Patient free of HIV after stem cell transplantPublished: March 6, 2019
A breakthrough study has identified that transplanting stem cells from a donor with a specific homozygous mutation in CCR5 gene could lead to HIV remission. The study presents a case report of a man with leukemia who appears to have been cured of HIV following a stem-cell transplant from a donor resistant to HIV infection.
CCR5 gene codes for a receptor on white blood cells and HIV virus enters the cells by binding to these receptors. Mutation in the CCR5 gene (CCR5Δ32) blocks the functioning of the receptor. About 1% of people of European descent have two copies of this mutation and are resistant to HIV infection.
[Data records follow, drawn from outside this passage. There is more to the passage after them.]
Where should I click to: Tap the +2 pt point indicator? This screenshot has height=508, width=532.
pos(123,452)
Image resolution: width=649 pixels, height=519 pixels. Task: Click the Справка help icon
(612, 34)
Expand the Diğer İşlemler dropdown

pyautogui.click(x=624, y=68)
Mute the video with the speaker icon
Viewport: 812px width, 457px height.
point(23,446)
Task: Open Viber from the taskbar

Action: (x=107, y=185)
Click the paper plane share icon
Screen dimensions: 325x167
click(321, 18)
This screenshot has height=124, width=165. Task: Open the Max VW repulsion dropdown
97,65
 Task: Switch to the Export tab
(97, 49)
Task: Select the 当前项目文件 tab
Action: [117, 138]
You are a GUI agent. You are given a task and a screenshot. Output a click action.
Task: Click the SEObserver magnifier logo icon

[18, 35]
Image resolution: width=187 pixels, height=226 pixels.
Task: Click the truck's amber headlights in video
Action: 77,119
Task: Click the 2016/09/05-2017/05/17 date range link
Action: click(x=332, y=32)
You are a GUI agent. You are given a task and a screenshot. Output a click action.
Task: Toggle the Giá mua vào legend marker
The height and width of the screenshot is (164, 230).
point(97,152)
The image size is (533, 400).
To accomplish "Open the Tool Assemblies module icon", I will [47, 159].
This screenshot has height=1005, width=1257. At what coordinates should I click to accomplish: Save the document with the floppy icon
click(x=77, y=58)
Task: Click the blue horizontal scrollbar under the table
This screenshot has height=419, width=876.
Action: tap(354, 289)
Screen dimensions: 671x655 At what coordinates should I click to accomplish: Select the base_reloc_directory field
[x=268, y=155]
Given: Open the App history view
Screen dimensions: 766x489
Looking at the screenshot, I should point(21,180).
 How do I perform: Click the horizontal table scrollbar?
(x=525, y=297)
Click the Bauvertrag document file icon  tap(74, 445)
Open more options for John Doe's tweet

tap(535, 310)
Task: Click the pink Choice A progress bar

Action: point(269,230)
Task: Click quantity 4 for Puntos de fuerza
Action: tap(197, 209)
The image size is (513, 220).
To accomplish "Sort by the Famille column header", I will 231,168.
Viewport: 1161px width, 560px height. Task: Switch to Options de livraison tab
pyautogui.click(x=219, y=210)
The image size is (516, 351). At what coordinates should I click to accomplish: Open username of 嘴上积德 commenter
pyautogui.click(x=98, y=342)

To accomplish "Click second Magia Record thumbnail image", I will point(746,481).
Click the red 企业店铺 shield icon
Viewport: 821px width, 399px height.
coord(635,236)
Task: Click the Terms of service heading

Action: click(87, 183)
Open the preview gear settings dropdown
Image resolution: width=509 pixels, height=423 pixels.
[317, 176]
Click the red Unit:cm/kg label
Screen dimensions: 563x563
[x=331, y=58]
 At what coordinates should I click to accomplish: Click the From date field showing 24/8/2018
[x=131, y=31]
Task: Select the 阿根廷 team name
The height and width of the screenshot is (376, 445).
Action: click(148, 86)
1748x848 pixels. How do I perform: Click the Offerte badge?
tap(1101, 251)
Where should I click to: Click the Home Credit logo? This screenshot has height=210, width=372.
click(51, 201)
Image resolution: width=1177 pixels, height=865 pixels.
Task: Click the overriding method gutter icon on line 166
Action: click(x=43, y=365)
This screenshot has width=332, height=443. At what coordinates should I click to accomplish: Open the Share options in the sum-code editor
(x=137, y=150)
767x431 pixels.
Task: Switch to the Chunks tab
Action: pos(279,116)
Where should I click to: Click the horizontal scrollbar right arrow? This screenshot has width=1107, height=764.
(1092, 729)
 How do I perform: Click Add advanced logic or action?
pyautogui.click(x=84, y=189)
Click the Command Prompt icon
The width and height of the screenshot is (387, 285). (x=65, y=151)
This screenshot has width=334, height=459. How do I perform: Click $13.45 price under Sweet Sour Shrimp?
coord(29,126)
This is the second report of its kind and the first to be cured is still in remission since the transplantation in 2008. Termed the ‘Berlin patient’, he underwent two allogeneic haematopoietic stem-cell transplantations (allo-HSCT) to treat his acute myeloid leukemia. The donor had homozygous mutation in CCR5 (CCR5Δ32/Δ32). Since total body irradiation was given along with each HSCT, it was unclear as to which factor contributed to HIV remission in this patient.
In the present study published in Nature, a collaborative research by UK’s University College London, University of Cambridge and University of Oxford used a similar strategy and have come up with a less aggressive and less toxic approach for HIV-1 remission.
An HIV-1-infected man underwent a single allo-HSCT for Hodgkin’s lymphoma using cells from a CCR5Δ32/Δ32 donor. Antiretroviral therapy, the standard treatment for HIV, was stopped 16 months after transplantation. There was no sign of HIV-1 remission 18 months after stopping the medication and all the clinical parameters proved the same.
Although data thus far shows positive sign, researchers are not completely certain whether the infection is fully cured. However, it provides strong evidence to support that single allo-HSCT with homozygous CCR5Δ32 donor cells is enough to achieve HIV-1 remission with reduced intensity conditioning and no irradiation.
This kind of treatment would only be suitable for HIV patients who need a transplant to treat leukemia or other diseases. For most HIV patients who don’t have cancer, bone-marrow transplant is not an option as it is a serious procedure that can sometimes lead to fatal complications. The risk of having a bone-marrow transplant is far greater than the risk of staying on effective antiretroviral tablets every day.